January 2019 Newsletter

Dear Movebank users,

We hope your year has gotten off to a good start! Things haven't slowed down at Movebank, with more than 3,000 new users and almost double the number of animal locations from this time a year ago. Twenty one thousand users now manage over 5,500 studies containing 1.2 billion locations and 1.7 billion measurements from other on-animal sensors describing the movements and behavior of 850 animal taxa.

Data archiving Data owners allow the public to view or download animal movements in over 500 studies, and cite 366 publications describing the data in these studies. Movebank's archive, the Movebank Data Repository, released its 100th dataset during 2018 and now has over 120 curated and citable public datasets. Last year the repository was added to Scientific Data's list of recommended data repositories and is now recognized by the FAIRsharing and re3data registries.

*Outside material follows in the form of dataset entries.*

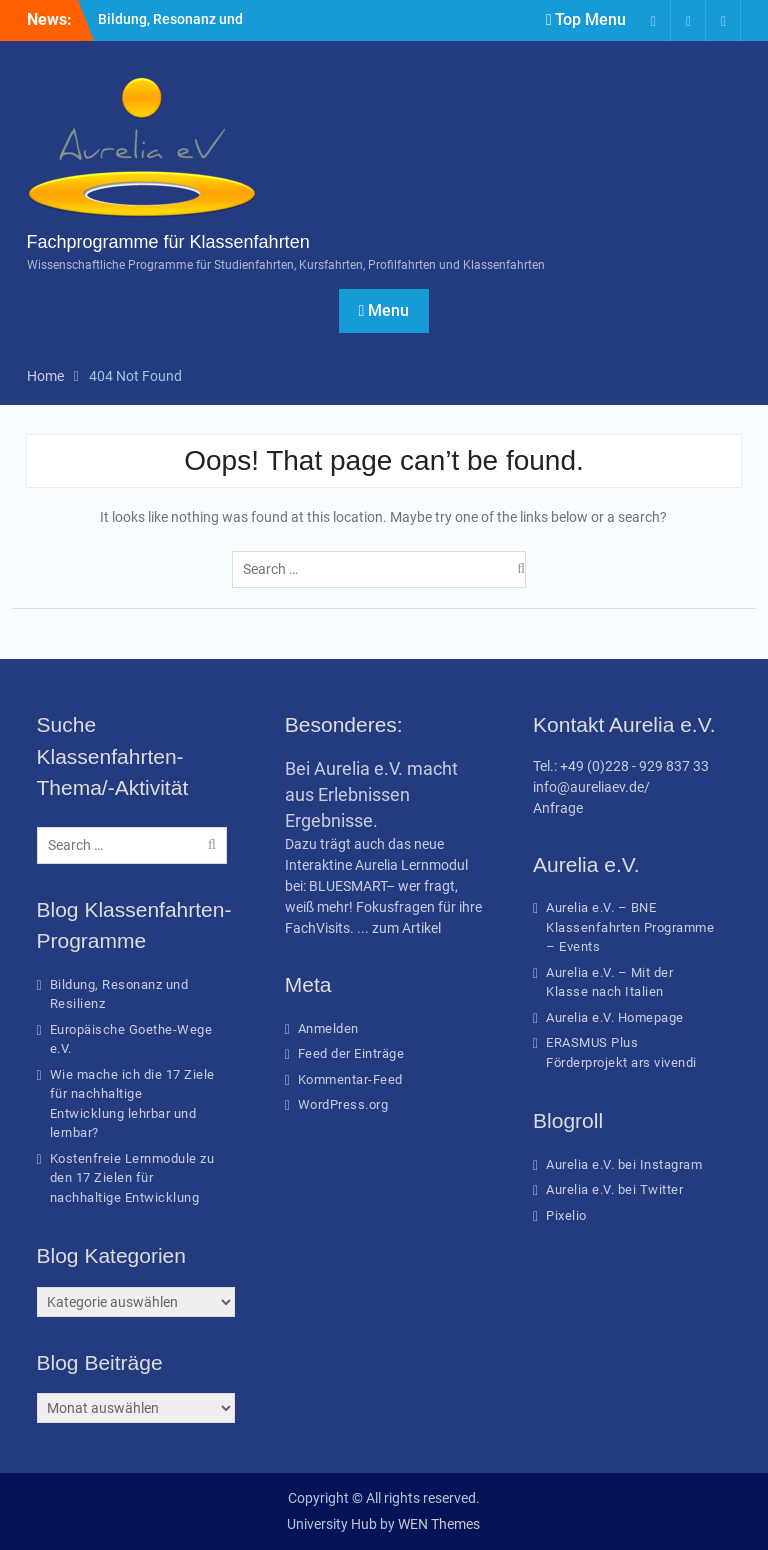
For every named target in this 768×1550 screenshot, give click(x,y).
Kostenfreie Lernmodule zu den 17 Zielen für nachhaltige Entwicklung (132, 1178)
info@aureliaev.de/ (591, 787)
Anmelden (328, 1028)
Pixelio (566, 1215)
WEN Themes (439, 1524)
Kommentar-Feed (350, 1079)
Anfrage (558, 808)
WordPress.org (343, 1104)
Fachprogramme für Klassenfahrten (168, 242)
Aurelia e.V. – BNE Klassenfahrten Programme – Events (630, 927)
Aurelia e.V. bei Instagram (624, 1164)
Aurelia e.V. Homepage (615, 1017)
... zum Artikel (399, 928)
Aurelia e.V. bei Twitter (614, 1189)
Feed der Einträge (351, 1053)
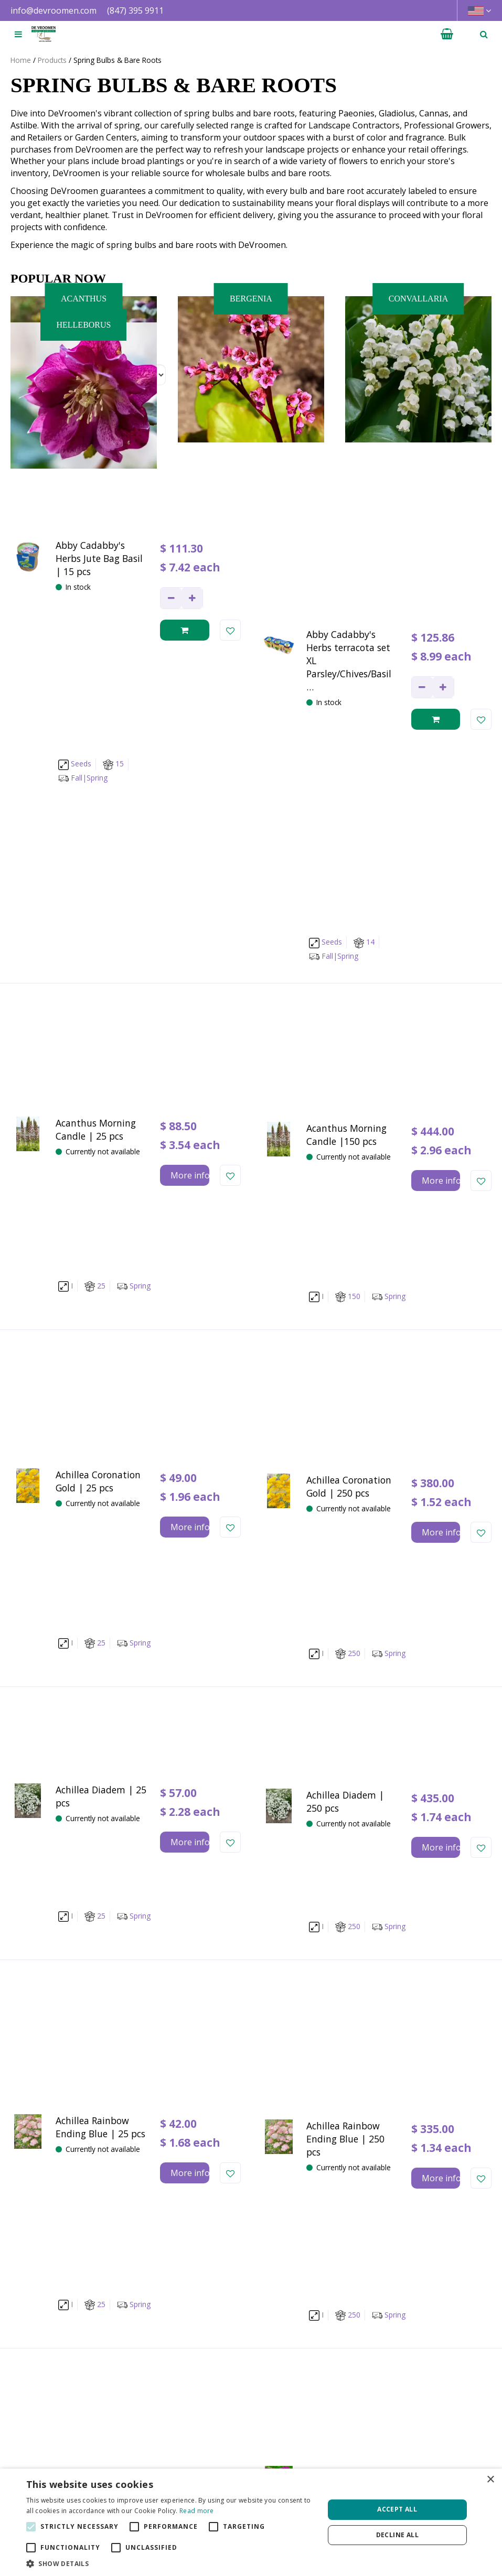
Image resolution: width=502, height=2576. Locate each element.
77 (316, 2125)
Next (346, 2125)
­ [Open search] (484, 34)
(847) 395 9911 (135, 10)
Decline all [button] (397, 2534)
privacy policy (419, 2216)
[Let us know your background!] (251, 2298)
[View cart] (447, 34)
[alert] (251, 2522)
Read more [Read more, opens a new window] (196, 2510)
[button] (170, 2563)
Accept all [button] (397, 2509)
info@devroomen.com (53, 10)
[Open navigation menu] (18, 34)
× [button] (490, 2480)
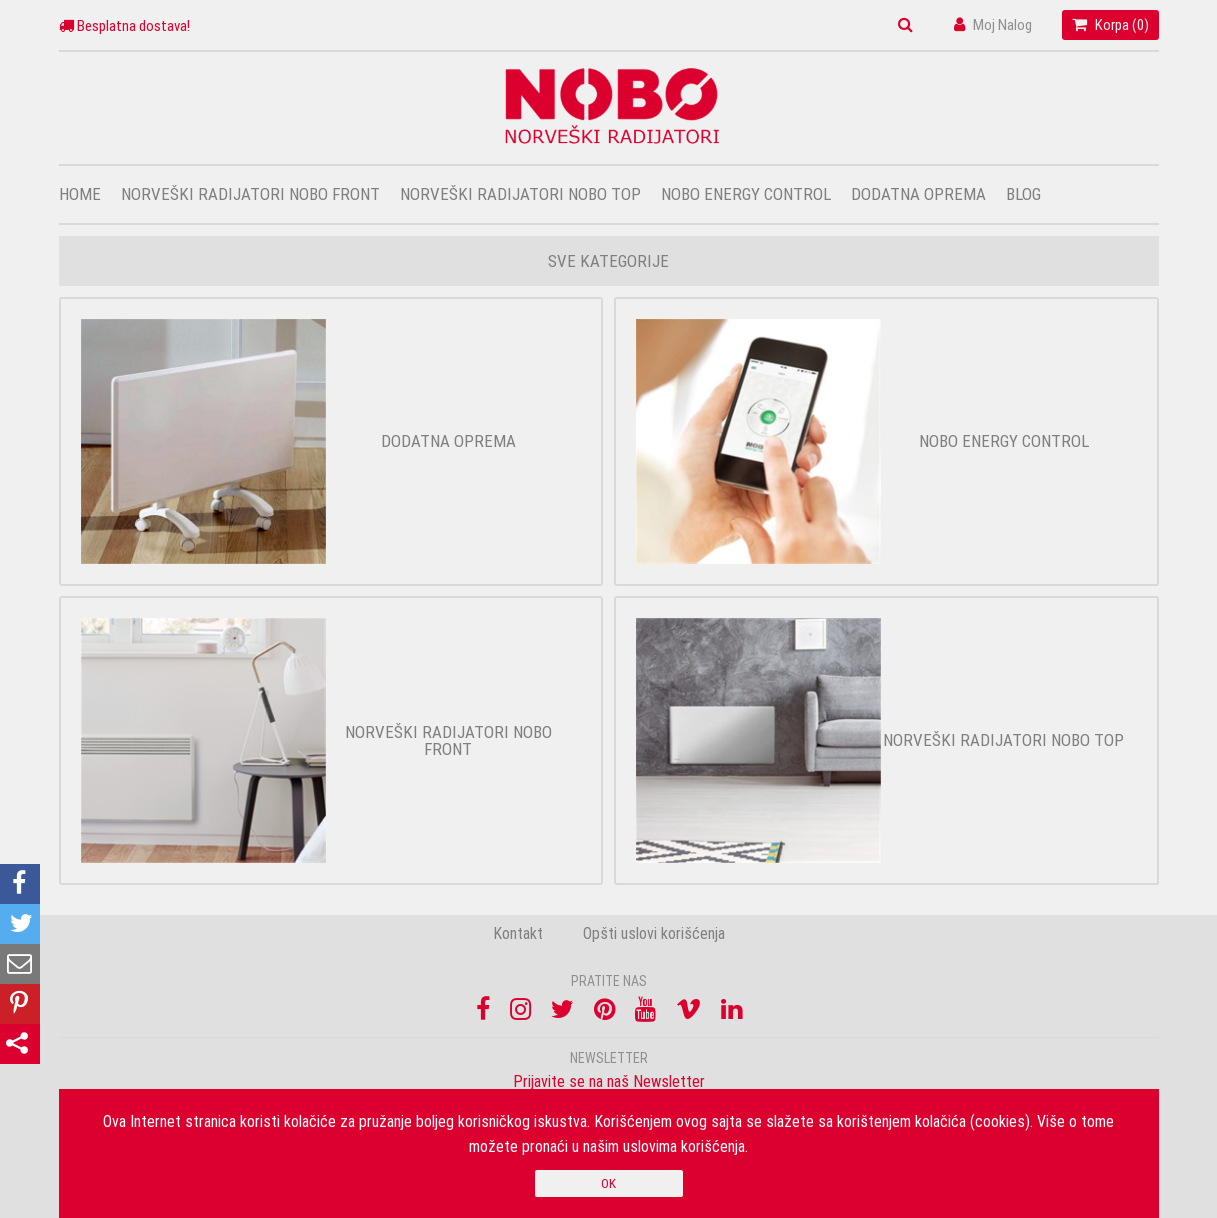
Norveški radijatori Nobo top (520, 194)
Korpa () (1110, 24)
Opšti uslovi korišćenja (654, 933)
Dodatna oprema (918, 194)
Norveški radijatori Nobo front (250, 194)
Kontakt (518, 933)
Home (80, 194)
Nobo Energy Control (746, 194)
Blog (1023, 194)
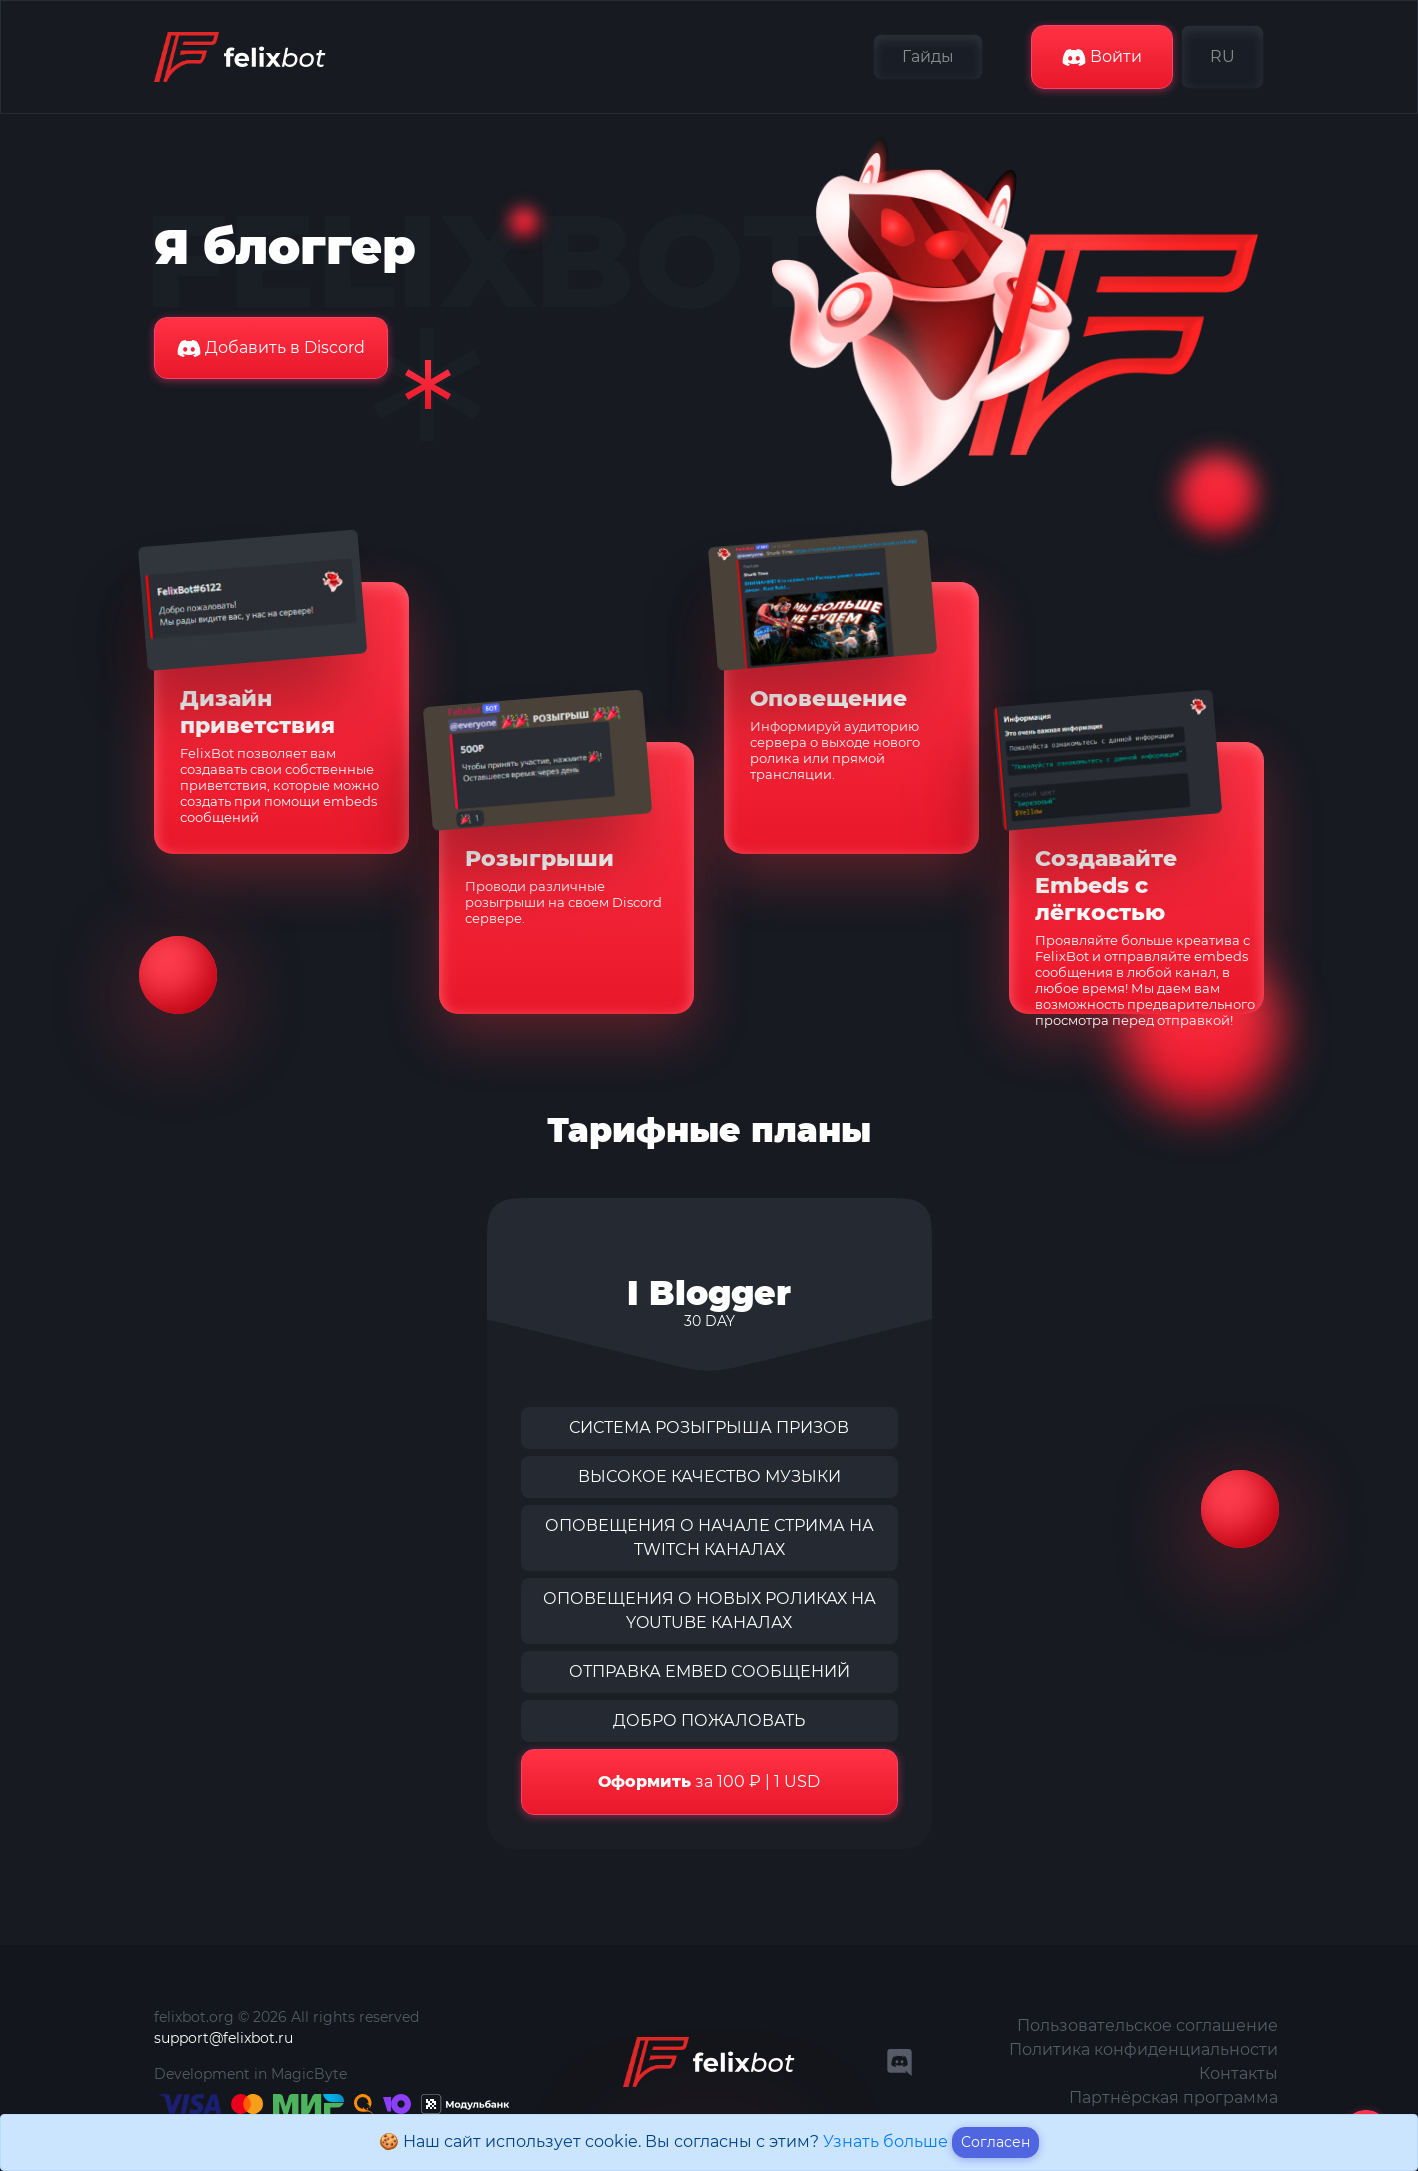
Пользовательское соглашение (1147, 2025)
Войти (1102, 57)
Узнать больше (887, 2141)
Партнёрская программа (1173, 2097)
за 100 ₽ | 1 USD (709, 1781)
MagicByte (309, 2074)
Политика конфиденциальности (1143, 2049)
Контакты (1238, 2073)
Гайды (928, 56)
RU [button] (1222, 56)
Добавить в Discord (271, 348)
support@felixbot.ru (223, 2038)
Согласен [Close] (995, 2142)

A highlight from this past year was the publication of large compilations of raptor, osprey and homing pigeon movements, archiving data as far back as the mid-90s. And Dr. Marlee Tucker set an example for all of us of how to compile and publish analyses that bring together dozens of datasets and researchers, reusing published and unpublished data from Movebank and other sources, in an effort that culminated in a paper in Science last year showing a global reduction in mammal movements related to human impacts on terrestrial habitats, and a second paper just a few weeks ago showing how local bird movements are influenced by landscape homogeneity.

New features

Here are some of the new features and tools that we added to Movebank in 2018:

  • Live feeds for Druid GSM-GPS tags, Lotek PinPoint GPS PTTs, and ICARUS (in the testing phase)
  • A new search for published datasets
  • Upgrades to our mapping and statistics infrastructure to improve performance for very large studies
  • A new version of Movebank's Animal Tracker app that lets researchers follow animals' movements as they happen without requiring your data be public
  • Additions to our REST API to let you request all available attributes in a study, including the all-important 'visible' attribute
  • Former Movebank postdoc Dr. Somayeh Dodge is now distributing her Movebank-compatible DynamoVis program to animate tracking data.

Environmental data links

The EnvDATA System, Movebank's tool for environmental data annotation, got several upgrades in 2018. In addition to annotating tracking data, you can now request annotation of hundreds of environmental data layers for generic time-location records, such as simulated migrations, and as gridded rasters through the website. We also updated our MODIS Land connections to their newest Version 6 products and added links to NASA's 30-min Global Precipitation Measurement and Suomi-NPP VIIRS ocean data products.

Conferences and training

Movebank was presented at conferences and workshops around the world, including the International Ornithological Congress in Canada, the Conference of the Forum Carpaticum in Hungary, the UN Biodiversity Conference in Egypt, science symposiums in Brazil and several wildlife conservation and management institutions in India. In-depth training in data analysis using Movebank was held at a short course in Raleigh, USA in May and the AniMove summer school in Radolfzell, Germany in September.

Outcomes of some of last year's outreach are now available online:

  • A recording of WILDLABS Virtual Meetup on Big Data in Conservation, featuring Movebank's curator Sarah Davidson along with representatives from WWF and Microsoft, is available here.
  • The scripts, lectures and slides from the short course in Raleigh are available at https://movebankworkshopraleighnc.netlify.com.

Data standards

Throughout 2018 we took part in efforts throughout the wildlife tracking and bio-logging community to develop community-wide data standards to help us better discover, integrate and use the growing volumes of data being collected around the world. We helped organize the first meetings of the International Bio-Logging Society's Data Standardization Working Group and participated in a IODE/OBIS-sponsored workshop to develop standards for representing tracking data using the biodiversity standard Darwin Core, efforts that are continuing on GitHub.

Tips for data owners

Some suggestions for data owners:

  • Haven't been to Movebank in a while? Log in and visit the Studies page to view all studies where you are a Data Manager. Review your Study Details and permissions—for example, add the paper citation for your now-published project and make the tracks visible to the public, or delete that test study you no longer need.
  • While you're there, check whether your Study Statistics show Number of Deployments: 0 or Taxa: not set. This means your study is incomplete! Without this information it's harder to search for or view your tracks. To add animals and deployments, create a reference data file and import it to your study. You can use the Deployment Manager to set the species name for your animals in a few clicks.
  • Have data you want to archive but not sure where to start? Contact support@movebank.org for help.

What's next?

During 2019 we will be working to

  • Redesign the website and documentation to make it easier to navigate.

  • Improve search options on the website and by API.

  • Add more data feeds.

  • Develop guidelines for data archiving with advice for how to ensure your data are never lost.

  • Build connections in EnvDATA to new VIIRS remote sensing products as the MODIS satellites are phased out.

  • Continue participating in data standardization efforts through the International Bio-Logging Society.